What has this experience taught me

  • Start with warm up and finish with a cooldown.
  • Always stretch after exercising.
  • Never overdo it.
  • Always start slow if you are a newbie. Start with a short walk and jog. As the weeks progress increases, distance and time.
  • Do different activities on different days.
  • Have a recovery day.
  • Never swim with your gym clothes.

The journey back

Week 19

Winter has arrived early here in Perth. Cold mornings, rain and wintry days ahead. I had flu-like symptoms last week, so I didn’t exercise. I prefer resting when I am under the weather. This week I moved my exercise to warm afternoons instead of chilly mornings. I did loads of walking this week. There are more people on the road. Walked for an hour at a fast pace. Walking has the same benefits as running, jogging, or any other exercise. Weight loss, enhance creativity, sleep.
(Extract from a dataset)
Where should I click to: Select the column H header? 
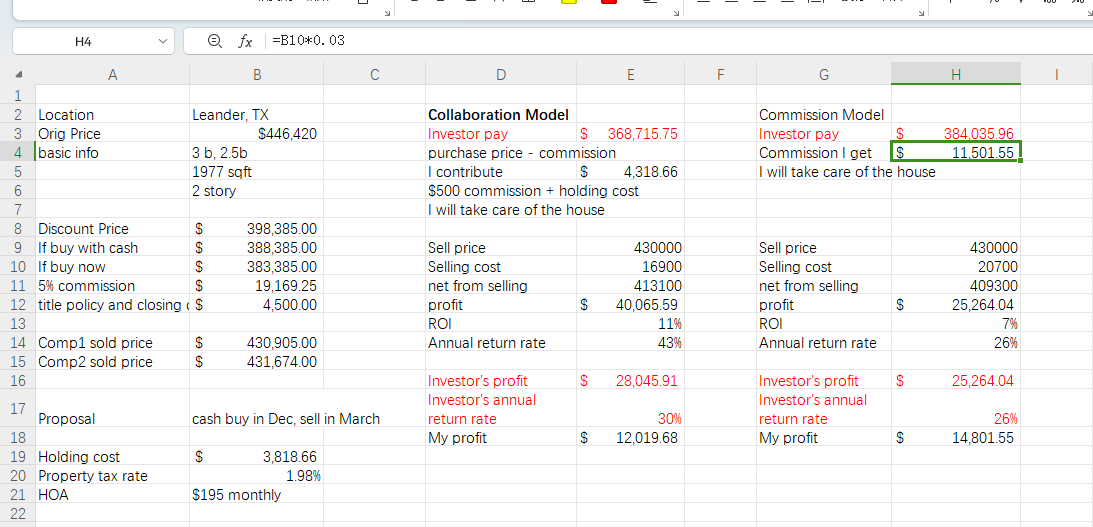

It was my birthday month, and I had cake. What’s a birthday without cake? Don’t worry; it was a marble cake with no frosting or icing. It’s okay to enjoy cake or cookies or anything sweet. But in moderation. Check for the serving and track your calorie intake. Don’t punish your body by going for a long run to burn the calories or feel guilty the next day. ENJOY YOUR CAKE.

Articles

12 Biggest Benefits of Walking to Improve Your Health, According to Experts. https://www.prevention.com/fitness/a20485587/benefits-from-walking-every-day/

What Are the Benefits of Walking? https://www.healthline.com/health/benefits-of-walking

Video

A great video for walking indoors when it’s cold.

My Journey back

Week 17

I thought last week was an interesting week but no; it wasn’t. This week my dad tested positive for COVID-19 and I was a close contact, despite having a negative result I had to isolate for seven days. Couldn’t leave the house and do my usual out door runs or do weights. So I went on YouTube and downloaded strength and cardio exercise to do at home. My strength training exercise did not involve weights. Used my own body weight. My cardio exercise involved dancing, and I had a good workout.

What did I learn

•             I have done weights for months, lifted heavy weights and not once have I pulled a muscle, but when I did home exercise, I pulled a couple of muscles.
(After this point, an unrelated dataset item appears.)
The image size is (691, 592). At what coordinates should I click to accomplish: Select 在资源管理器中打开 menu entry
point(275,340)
•             When I go for my jog or do weights, I wear my gym clothes but at home I worked out in my pyjamas, no shoes, just socks, didn’t have to worry about my hair.

•             Another great thing about working out at home is, you can wake up late because you don’t have to get dressed to leave the house or worry about rain or anything.

•             You don’t have to worry about stopping to let cars pass, or overtake people while running, tripping over a cracked pavement or the sun blocking my eyes.